それから、要望1と2は次期改定に向けた要望で、提言の①と②と関連している。そのほかの提言③、④、⑤は、今すぐ解決できるわけではないので、長期的な展望でみて頂きたい、ということである。

〇C記者:
平成30年度診療報酬改定に向けた「提言③」について。仲井会長のご説明では、人口が減るところはベッドをダウンサイジングしなければいけない地域であり、アウトカム評価というものがあると何か変わるというお話であった。それについて詳しく教えていただきたい。

〇仲井会長:
現状では、一生懸命に在宅生活復帰支援をして、在院日数を短縮していくと、対象患者が減った場合、稼働率は減る。そうすると、経営的にだんだん大変になってくる。そのときに、平均在院日数を長引かせて稼働率に頼ってしまうような経営になると好ましくない。

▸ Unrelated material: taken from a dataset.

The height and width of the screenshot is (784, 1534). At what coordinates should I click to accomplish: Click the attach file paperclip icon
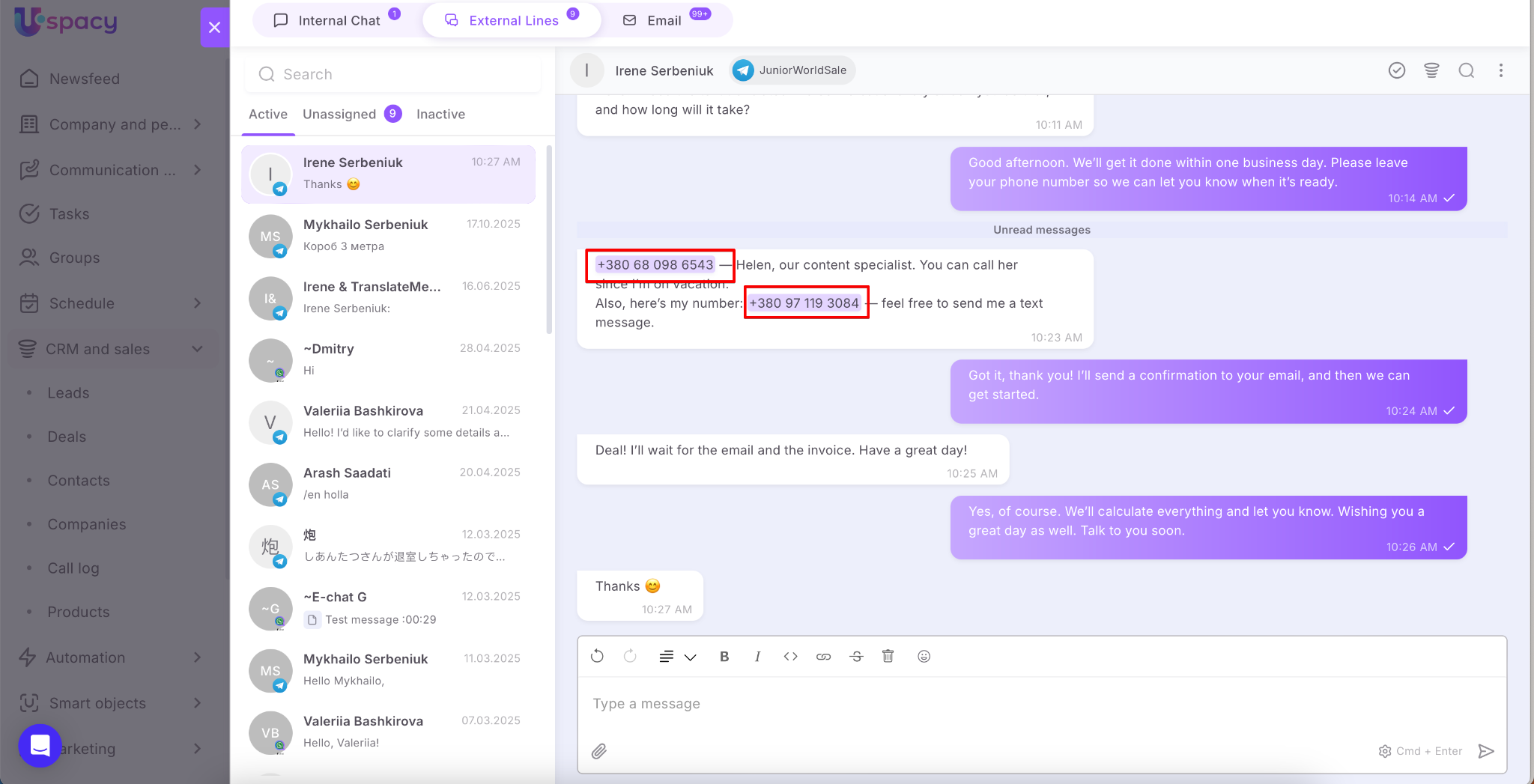pyautogui.click(x=598, y=751)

人口が減って入院患者が減れば、当然、稼働率は減るわけであるから、そのときに適切にダウンサイジングできる様に、きちんとした内容の医療を行えばきちんとアウトカム評価される様にしたい。稼働率で経営するよりもアウトカムで経営した方がダウンサイジングを恐れなくてよいと思っている。

〇C記者:
のべ患者が多くないとやっていけないのではなく、のべ患者が減っても、アウトカムがよければかなり収益が良くなるようにするということか?

〇仲井会長:
そうである。

〇D記者:
平成30年度診療報酬改定に向けた「要望1」には、「緊急時の受け入れをより評価して頂きたい」とある。現在、包括評価で1本となっているが、2本立てにするとか、何かそういう点数のイメージはより具体的に持っているか。

〇仲井会長:
点数の設定自体は厚生労働省が適切に考えてくれると思っている。私としては、この緊急時の評価をするうえで、二重の入院料にしなくても、先の質問で答えた様な方法があると思っている。
今後ともよろしくお願い申し上げる。